WeWork began operations in 2010 in a single SoHo building. Since then, the company has signed roughly 3 million square feet across Manhattan. In fact, over the past eight years, WeWork has leased more commercial space than any other Manhattan tenant, with an average rental rate of $60 per square foot.
WeWork’s latest bond offering revealed insights into the rapidly-growing company. With 234 locations, it can be inferred around 15 percent of their locations are in Manhattan. The bond offering mentions in New York the average proportion of tenant improvements funded by landlords increased from 42 percent in 2015 to 76 percent in 2017.
Many New York landlords welcome WeWork’s build-out due to its elaborate finishes. However, those finishes do not come without a cost. WeWork stated its net capital expenditure, per desk last year, was $5,631.
This latest bond offering and the $4.4 Billion raised from SoftBank is expected to further fuel WeWork’s expansion in Manhattan and the surrounding boroughs.
For instance, in February 2018, WeWork moved into almost 107,000 square feet at 750 Lexington Ave., and in 2019 WeWork will move into 250,000 square feet at Tishman Speyer’s new JACX building in Long Island City.
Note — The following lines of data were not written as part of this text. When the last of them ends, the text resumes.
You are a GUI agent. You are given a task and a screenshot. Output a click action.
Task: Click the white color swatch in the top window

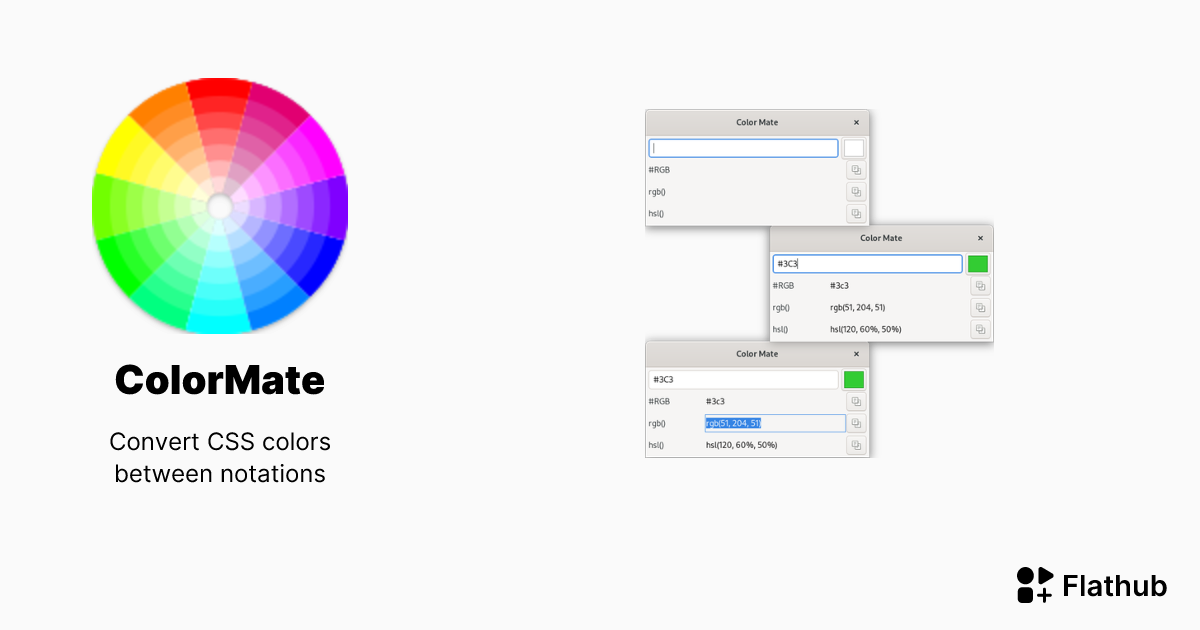(853, 147)
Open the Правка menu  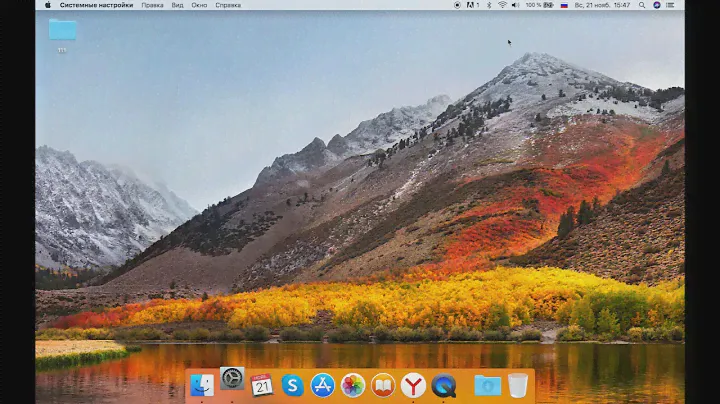click(152, 5)
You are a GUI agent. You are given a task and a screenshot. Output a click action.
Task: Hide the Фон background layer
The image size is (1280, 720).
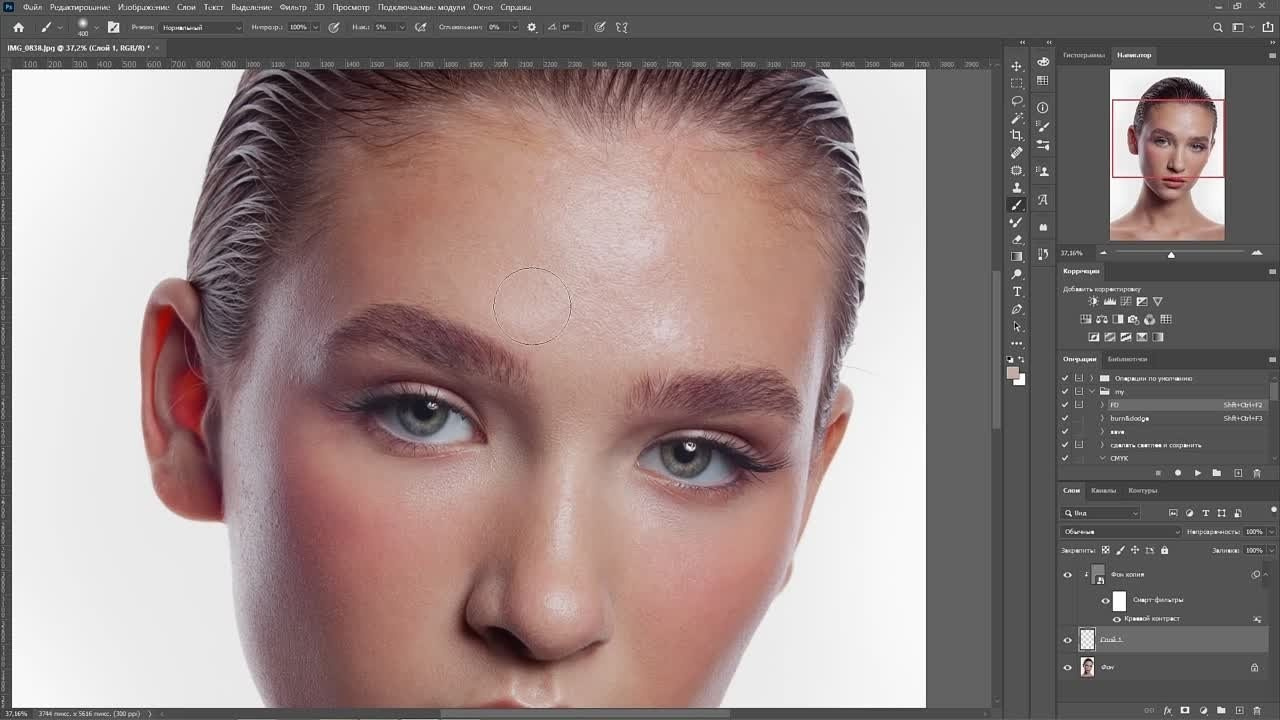(1067, 667)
Although these were headline deals, the average WeWork lease in Manhattan is a more-modest 58,000 square feet.
As of their latest capital raise, WeWork is valued more than Manhattan landlords SL Green and Vornado, although it could be argued that the companies have different business models.
One thing is for certain: The startup has a significant impact on the Manhattan real estate market.